WHAT NEEDS TO BE DONE
All lines holding the string "control" should be copied from the data below.

INFORMATION
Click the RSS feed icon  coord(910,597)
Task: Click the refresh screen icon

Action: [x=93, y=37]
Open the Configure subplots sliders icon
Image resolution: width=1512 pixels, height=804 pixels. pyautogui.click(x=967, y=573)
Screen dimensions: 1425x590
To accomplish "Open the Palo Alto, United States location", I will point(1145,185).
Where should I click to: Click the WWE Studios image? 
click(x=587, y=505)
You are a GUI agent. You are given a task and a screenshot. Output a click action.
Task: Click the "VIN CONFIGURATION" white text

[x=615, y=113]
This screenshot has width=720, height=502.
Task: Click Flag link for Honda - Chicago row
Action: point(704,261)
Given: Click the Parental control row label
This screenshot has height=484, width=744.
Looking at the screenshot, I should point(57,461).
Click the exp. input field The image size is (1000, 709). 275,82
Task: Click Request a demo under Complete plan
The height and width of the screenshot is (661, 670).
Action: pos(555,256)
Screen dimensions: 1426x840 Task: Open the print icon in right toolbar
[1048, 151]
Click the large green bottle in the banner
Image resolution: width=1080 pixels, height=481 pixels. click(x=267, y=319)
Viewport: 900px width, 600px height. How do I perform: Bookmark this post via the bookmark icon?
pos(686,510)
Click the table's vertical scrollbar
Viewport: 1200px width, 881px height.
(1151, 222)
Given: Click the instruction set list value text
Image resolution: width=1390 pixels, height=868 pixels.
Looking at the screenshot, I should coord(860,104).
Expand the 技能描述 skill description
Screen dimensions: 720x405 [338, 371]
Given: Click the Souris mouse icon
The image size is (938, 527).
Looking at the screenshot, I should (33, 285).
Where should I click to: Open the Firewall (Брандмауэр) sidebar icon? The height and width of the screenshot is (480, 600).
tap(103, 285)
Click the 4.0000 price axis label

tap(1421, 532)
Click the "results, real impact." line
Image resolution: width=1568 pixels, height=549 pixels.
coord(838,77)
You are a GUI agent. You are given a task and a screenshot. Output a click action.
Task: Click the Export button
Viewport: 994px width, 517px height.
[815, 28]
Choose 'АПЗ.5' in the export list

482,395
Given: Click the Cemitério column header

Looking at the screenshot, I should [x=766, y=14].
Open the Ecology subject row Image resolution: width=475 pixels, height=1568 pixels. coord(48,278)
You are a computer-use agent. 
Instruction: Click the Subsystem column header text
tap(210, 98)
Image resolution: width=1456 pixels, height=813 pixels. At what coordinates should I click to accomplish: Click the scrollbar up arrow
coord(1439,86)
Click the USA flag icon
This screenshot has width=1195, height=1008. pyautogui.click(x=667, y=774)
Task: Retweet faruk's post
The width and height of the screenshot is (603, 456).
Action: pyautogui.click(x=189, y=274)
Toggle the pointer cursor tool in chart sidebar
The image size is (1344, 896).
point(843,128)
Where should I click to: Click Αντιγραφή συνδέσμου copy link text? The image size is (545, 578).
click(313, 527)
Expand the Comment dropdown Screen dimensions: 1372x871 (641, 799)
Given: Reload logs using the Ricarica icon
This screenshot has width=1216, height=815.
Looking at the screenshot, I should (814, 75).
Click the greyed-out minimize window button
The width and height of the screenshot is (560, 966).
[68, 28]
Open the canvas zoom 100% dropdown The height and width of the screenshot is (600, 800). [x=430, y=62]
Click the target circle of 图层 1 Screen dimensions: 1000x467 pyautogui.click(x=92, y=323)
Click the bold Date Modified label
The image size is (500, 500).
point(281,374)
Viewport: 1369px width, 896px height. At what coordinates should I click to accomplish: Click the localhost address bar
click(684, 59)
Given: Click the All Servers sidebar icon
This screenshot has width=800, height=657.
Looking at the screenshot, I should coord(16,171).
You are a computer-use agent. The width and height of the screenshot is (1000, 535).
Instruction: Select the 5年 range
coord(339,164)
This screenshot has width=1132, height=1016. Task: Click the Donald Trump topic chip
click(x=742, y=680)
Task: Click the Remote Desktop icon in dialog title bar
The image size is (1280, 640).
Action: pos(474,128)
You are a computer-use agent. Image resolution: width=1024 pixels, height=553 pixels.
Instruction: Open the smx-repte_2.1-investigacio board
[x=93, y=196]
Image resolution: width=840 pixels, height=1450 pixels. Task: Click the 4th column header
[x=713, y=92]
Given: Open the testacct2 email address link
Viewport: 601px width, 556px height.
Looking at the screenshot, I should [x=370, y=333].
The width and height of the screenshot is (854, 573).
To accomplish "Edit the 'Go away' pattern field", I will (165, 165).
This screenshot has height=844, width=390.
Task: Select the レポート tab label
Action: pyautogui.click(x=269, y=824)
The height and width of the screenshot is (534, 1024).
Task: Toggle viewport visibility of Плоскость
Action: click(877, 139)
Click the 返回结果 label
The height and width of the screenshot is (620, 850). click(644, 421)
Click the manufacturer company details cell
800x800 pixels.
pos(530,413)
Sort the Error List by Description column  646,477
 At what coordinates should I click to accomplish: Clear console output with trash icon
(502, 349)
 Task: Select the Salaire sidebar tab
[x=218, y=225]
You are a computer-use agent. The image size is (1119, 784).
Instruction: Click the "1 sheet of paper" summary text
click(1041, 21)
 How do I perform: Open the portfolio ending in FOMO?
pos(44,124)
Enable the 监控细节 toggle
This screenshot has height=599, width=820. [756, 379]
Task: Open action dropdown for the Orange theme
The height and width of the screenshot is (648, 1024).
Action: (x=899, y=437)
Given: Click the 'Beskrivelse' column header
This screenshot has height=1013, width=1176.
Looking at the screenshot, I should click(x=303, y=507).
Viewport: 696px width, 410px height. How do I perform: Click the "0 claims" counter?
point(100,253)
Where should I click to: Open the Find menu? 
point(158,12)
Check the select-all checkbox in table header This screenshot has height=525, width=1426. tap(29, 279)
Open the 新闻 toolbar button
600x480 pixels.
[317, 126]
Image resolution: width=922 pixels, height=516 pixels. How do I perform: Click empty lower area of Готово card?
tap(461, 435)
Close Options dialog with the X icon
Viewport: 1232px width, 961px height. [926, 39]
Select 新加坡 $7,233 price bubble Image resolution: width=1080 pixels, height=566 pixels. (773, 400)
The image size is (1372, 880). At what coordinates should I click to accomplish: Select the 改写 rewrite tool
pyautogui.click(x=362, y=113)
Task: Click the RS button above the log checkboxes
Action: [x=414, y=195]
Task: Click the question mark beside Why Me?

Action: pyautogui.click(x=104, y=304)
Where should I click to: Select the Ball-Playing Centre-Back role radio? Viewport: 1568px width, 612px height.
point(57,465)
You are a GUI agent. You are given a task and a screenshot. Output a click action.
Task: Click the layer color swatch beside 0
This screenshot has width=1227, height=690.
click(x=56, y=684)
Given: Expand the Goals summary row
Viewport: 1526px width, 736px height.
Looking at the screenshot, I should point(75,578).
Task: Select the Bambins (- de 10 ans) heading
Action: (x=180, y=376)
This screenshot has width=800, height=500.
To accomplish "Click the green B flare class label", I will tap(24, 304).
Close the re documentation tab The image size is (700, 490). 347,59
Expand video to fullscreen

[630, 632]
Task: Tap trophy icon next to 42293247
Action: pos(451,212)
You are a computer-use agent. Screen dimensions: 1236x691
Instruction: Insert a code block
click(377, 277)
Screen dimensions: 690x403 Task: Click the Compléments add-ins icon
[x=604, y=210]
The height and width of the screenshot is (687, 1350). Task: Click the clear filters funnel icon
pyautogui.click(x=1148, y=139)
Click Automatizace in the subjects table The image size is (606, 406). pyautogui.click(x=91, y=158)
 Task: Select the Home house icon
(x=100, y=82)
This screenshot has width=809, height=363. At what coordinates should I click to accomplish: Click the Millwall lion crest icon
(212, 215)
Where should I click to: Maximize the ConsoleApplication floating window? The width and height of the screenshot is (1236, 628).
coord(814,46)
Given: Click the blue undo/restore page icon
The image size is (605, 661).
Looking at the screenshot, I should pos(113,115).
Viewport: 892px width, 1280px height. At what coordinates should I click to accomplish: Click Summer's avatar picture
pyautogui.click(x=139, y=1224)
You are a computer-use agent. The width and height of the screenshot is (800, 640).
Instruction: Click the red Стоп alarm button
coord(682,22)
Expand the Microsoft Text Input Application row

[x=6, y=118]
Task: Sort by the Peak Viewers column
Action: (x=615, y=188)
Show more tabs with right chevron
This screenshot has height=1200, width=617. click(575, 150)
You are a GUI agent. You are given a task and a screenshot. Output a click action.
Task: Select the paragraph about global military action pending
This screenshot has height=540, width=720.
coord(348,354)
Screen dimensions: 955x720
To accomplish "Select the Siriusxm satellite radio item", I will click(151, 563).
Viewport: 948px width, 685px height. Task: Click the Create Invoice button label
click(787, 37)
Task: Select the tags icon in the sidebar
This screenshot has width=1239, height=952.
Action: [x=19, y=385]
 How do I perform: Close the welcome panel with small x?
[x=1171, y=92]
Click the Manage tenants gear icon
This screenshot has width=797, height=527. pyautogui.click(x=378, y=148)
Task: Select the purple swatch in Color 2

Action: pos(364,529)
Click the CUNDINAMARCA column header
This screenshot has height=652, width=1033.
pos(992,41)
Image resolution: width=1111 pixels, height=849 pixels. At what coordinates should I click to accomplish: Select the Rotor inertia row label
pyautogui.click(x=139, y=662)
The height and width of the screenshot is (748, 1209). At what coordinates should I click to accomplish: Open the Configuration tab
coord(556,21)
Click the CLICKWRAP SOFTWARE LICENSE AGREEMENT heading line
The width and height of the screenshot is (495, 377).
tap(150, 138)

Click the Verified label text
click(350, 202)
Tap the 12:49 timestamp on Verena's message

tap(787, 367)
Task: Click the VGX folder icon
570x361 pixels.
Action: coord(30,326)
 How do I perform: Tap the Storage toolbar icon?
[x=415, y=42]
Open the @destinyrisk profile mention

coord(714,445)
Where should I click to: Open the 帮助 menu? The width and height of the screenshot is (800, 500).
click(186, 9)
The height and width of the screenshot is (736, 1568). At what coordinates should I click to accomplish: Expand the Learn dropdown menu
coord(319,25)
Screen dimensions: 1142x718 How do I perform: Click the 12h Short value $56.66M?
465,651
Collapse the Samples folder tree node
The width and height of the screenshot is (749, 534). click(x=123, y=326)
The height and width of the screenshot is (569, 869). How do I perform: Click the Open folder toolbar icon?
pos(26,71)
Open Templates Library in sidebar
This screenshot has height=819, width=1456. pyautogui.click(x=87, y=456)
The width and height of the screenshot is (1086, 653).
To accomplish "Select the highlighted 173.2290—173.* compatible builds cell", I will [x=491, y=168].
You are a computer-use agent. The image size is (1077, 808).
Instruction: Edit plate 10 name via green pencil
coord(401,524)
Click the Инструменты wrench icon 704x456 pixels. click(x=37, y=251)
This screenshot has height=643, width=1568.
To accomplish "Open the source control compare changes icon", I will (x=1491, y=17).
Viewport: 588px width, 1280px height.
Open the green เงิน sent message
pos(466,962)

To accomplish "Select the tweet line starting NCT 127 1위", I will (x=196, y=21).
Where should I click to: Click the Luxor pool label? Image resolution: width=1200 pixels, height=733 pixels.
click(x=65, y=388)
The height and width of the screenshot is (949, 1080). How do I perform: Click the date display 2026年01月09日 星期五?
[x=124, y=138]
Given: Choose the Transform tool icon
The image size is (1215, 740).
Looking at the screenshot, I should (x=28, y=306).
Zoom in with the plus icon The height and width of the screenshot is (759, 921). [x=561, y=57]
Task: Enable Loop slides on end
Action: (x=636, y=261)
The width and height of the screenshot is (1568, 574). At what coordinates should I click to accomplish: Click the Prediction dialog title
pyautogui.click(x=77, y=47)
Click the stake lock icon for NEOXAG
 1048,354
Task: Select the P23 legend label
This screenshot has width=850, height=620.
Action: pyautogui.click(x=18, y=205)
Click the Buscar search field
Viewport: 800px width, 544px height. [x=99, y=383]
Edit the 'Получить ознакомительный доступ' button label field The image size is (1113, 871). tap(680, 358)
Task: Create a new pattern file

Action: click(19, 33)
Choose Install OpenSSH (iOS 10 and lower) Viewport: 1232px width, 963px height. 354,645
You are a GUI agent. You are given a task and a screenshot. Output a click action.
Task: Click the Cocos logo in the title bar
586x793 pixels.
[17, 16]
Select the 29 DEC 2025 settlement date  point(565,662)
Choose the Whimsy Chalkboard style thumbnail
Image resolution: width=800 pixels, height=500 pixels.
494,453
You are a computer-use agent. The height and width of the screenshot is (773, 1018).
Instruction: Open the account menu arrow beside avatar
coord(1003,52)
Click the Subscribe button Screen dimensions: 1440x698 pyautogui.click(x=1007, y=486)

YOUR RESPONSE
Given: Click the Parental control row label
To accomplish "Open the source control compare changes icon", I will (x=1491, y=17).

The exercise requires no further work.